Given information START
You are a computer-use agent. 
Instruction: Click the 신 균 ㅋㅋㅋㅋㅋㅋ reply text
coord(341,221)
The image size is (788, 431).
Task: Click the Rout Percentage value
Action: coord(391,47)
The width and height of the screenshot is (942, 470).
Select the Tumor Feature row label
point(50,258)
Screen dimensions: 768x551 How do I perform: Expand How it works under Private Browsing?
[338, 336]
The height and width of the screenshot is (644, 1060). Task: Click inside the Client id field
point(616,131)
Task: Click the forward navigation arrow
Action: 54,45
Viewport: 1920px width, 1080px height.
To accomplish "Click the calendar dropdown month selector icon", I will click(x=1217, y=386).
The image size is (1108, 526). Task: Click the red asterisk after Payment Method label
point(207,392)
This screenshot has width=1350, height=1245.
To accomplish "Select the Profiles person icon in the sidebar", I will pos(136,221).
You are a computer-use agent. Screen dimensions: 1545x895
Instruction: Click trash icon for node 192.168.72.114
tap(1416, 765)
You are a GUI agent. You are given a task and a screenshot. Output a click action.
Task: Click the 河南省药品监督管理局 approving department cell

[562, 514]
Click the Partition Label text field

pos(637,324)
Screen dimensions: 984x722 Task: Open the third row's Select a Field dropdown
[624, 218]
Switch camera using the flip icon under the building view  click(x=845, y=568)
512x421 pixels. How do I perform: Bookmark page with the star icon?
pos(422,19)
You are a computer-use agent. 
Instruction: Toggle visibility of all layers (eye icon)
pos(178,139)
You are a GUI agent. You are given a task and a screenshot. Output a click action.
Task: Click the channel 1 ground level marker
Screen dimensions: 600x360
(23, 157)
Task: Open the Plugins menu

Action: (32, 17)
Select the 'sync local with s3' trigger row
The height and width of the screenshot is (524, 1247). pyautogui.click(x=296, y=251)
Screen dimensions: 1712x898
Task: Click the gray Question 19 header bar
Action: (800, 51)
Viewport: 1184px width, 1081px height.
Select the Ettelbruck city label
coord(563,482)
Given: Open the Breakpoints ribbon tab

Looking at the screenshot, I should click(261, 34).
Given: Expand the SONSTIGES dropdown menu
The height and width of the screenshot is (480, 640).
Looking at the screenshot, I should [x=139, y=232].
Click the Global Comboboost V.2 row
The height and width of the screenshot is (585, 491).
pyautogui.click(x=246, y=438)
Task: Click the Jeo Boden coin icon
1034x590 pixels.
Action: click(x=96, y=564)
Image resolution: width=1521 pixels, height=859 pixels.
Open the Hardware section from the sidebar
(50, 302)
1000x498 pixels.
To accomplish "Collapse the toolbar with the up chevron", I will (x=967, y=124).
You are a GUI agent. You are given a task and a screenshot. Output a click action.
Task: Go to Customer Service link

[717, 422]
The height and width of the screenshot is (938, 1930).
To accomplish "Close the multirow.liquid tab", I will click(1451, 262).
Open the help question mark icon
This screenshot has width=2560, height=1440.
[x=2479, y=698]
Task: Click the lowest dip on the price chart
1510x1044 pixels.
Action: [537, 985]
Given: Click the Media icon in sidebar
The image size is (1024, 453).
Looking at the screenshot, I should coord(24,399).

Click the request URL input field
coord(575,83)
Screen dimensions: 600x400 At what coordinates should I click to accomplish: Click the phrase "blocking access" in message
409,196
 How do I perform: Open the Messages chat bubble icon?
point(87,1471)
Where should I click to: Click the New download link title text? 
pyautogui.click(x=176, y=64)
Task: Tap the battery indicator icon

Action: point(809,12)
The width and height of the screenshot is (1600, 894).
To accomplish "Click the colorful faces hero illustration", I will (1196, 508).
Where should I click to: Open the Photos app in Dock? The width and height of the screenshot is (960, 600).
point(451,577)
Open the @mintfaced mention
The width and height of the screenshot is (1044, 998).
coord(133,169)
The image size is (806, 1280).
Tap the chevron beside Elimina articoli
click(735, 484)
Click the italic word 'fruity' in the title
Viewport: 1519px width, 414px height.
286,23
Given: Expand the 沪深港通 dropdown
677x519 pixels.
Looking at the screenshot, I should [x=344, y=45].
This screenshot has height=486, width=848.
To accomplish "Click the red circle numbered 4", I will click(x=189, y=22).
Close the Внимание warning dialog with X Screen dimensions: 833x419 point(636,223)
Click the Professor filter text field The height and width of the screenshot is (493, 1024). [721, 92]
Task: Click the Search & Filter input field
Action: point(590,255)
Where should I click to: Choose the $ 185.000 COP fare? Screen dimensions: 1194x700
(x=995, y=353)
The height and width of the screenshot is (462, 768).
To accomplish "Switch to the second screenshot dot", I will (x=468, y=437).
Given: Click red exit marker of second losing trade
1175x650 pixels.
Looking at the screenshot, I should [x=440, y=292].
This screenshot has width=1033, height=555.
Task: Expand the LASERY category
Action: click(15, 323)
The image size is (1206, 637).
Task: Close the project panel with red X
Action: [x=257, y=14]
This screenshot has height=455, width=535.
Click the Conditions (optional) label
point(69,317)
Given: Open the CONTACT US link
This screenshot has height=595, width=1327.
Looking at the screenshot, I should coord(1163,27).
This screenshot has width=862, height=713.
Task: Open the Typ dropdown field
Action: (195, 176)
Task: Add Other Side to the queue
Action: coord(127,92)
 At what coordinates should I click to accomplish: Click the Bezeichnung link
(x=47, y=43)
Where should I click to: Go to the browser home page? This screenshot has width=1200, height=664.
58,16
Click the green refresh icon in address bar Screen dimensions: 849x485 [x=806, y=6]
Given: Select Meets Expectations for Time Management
Given information END
**Problem statement**
Transcribe the records above from the line holding "Select the Ettelbruck city label" down to the line holding "The image size is (806, 1280).", inclusive, without adding anything.

**Output for this task**
Select the Ettelbruck city label
coord(563,482)
Given: Open the Breakpoints ribbon tab

Looking at the screenshot, I should click(261, 34).
Given: Expand the SONSTIGES dropdown menu
The height and width of the screenshot is (480, 640).
Looking at the screenshot, I should [x=139, y=232].
Click the Global Comboboost V.2 row
The height and width of the screenshot is (585, 491).
pyautogui.click(x=246, y=438)
Task: Click the Jeo Boden coin icon
1034x590 pixels.
Action: click(x=96, y=564)
Image resolution: width=1521 pixels, height=859 pixels.
Open the Hardware section from the sidebar
(50, 302)
1000x498 pixels.
To accomplish "Collapse the toolbar with the up chevron", I will (x=967, y=124).
You are a GUI agent. You are given a task and a screenshot. Output a click action.
Task: Go to Customer Service link

[717, 422]
The height and width of the screenshot is (938, 1930).
To accomplish "Close the multirow.liquid tab", I will click(1451, 262).
Open the help question mark icon
This screenshot has width=2560, height=1440.
[x=2479, y=698]
Task: Click the lowest dip on the price chart
1510x1044 pixels.
Action: [537, 985]
Given: Click the Media icon in sidebar
The image size is (1024, 453).
Looking at the screenshot, I should coord(24,399).

Click the request URL input field
coord(575,83)
Screen dimensions: 600x400 At what coordinates should I click to accomplish: Click the phrase "blocking access" in message
409,196
 How do I perform: Open the Messages chat bubble icon?
point(87,1471)
Where should I click to: Click the New download link title text? 
pyautogui.click(x=176, y=64)
Task: Tap the battery indicator icon

Action: point(809,12)
The width and height of the screenshot is (1600, 894).
To accomplish "Click the colorful faces hero illustration", I will (1196, 508).
Where should I click to: Open the Photos app in Dock? The width and height of the screenshot is (960, 600).
point(451,577)
Open the @mintfaced mention
The width and height of the screenshot is (1044, 998).
coord(133,169)
The image size is (806, 1280).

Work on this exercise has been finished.